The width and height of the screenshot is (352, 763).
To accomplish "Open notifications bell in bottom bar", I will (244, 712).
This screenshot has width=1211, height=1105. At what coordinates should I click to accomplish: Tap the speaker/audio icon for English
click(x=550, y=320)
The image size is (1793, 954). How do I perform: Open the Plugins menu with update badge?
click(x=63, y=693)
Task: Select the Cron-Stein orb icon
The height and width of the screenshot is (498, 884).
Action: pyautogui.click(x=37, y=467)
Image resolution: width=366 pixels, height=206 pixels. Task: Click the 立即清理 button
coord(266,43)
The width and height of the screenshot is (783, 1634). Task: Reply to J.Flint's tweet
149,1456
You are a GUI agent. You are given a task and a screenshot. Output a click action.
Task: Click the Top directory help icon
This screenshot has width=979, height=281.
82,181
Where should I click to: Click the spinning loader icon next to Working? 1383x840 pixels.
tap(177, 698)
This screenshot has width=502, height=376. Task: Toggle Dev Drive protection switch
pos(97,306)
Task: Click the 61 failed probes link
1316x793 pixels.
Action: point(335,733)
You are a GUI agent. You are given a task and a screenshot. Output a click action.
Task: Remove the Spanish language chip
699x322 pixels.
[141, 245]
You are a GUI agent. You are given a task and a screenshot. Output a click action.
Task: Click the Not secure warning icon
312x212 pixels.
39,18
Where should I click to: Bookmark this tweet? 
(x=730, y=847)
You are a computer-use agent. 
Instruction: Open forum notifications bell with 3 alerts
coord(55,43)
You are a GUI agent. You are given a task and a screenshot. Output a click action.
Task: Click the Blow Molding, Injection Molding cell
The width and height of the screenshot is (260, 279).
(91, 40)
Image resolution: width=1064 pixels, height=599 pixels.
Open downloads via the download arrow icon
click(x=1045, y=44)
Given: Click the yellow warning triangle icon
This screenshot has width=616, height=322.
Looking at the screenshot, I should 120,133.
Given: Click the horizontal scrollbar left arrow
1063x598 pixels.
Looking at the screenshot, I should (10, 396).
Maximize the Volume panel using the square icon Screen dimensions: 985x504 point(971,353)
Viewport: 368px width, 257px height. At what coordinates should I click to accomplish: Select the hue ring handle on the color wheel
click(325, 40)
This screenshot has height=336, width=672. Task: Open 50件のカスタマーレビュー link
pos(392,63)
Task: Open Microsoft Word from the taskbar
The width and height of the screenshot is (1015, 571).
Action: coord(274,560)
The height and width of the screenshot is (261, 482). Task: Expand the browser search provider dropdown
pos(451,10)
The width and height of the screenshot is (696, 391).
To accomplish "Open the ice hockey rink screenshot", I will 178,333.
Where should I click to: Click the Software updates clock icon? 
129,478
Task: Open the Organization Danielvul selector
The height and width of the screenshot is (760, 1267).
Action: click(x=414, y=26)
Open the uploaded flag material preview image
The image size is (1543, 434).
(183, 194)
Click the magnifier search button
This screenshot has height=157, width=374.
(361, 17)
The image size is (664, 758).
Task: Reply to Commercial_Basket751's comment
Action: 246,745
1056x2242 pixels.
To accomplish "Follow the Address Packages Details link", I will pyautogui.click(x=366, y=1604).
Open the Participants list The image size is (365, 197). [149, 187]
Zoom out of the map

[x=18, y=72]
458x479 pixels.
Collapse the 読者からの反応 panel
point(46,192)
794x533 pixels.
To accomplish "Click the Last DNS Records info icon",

» Task brief
Nothing is to be left out, and every entry is to be transcribed exactly.

» Result for this task
The width and height of the screenshot is (352, 763).
To accomplish "Open notifications bell in bottom bar", I will (244, 712).
This screenshot has width=1211, height=1105. At what coordinates should I click to accomplish: Tap the speaker/audio icon for English
click(x=550, y=320)
The image size is (1793, 954). How do I perform: Open the Plugins menu with update badge?
click(x=63, y=693)
Task: Select the Cron-Stein orb icon
The height and width of the screenshot is (498, 884).
Action: pyautogui.click(x=37, y=467)
Image resolution: width=366 pixels, height=206 pixels. Task: Click the 立即清理 button
coord(266,43)
The width and height of the screenshot is (783, 1634). Task: Reply to J.Flint's tweet
149,1456
You are a GUI agent. You are given a task and a screenshot. Output a click action.
Task: Click the Top directory help icon
This screenshot has width=979, height=281.
82,181
Where should I click to: Click the spinning loader icon next to Working? 1383x840 pixels.
tap(177, 698)
This screenshot has width=502, height=376. Task: Toggle Dev Drive protection switch
pos(97,306)
Task: Click the 61 failed probes link
1316x793 pixels.
Action: point(335,733)
You are a GUI agent. You are given a task and a screenshot. Output a click action.
Task: Remove the Spanish language chip
699x322 pixels.
[141, 245]
You are a GUI agent. You are given a task and a screenshot. Output a click action.
Task: Click the Not secure warning icon
312x212 pixels.
39,18
Where should I click to: Bookmark this tweet? 
(x=730, y=847)
You are a computer-use agent. 
Instruction: Open forum notifications bell with 3 alerts
coord(55,43)
You are a GUI agent. You are given a task and a screenshot. Output a click action.
Task: Click the Blow Molding, Injection Molding cell
The width and height of the screenshot is (260, 279).
(91, 40)
Image resolution: width=1064 pixels, height=599 pixels.
Open downloads via the download arrow icon
click(x=1045, y=44)
Given: Click the yellow warning triangle icon
This screenshot has width=616, height=322.
Looking at the screenshot, I should 120,133.
Given: Click the horizontal scrollbar left arrow
1063x598 pixels.
Looking at the screenshot, I should (10, 396).
Maximize the Volume panel using the square icon Screen dimensions: 985x504 point(971,353)
Viewport: 368px width, 257px height. At what coordinates should I click to accomplish: Select the hue ring handle on the color wheel
click(325, 40)
This screenshot has height=336, width=672. Task: Open 50件のカスタマーレビュー link
pos(392,63)
Task: Open Microsoft Word from the taskbar
The width and height of the screenshot is (1015, 571).
Action: coord(274,560)
The height and width of the screenshot is (261, 482). Task: Expand the browser search provider dropdown
pos(451,10)
The width and height of the screenshot is (696, 391).
To accomplish "Open the ice hockey rink screenshot", I will 178,333.
Where should I click to: Click the Software updates clock icon? 
129,478
Task: Open the Organization Danielvul selector
The height and width of the screenshot is (760, 1267).
Action: click(x=414, y=26)
Open the uploaded flag material preview image
The image size is (1543, 434).
(183, 194)
Click the magnifier search button
This screenshot has height=157, width=374.
(361, 17)
The image size is (664, 758).
Task: Reply to Commercial_Basket751's comment
Action: 246,745
1056x2242 pixels.
To accomplish "Follow the Address Packages Details link", I will pyautogui.click(x=366, y=1604).
Open the Participants list The image size is (365, 197). [149, 187]
Zoom out of the map

[x=18, y=72]
458x479 pixels.
Collapse the 読者からの反応 panel
point(46,192)
794x533 pixels.
To accomplish "Click the Last DNS Records info icon",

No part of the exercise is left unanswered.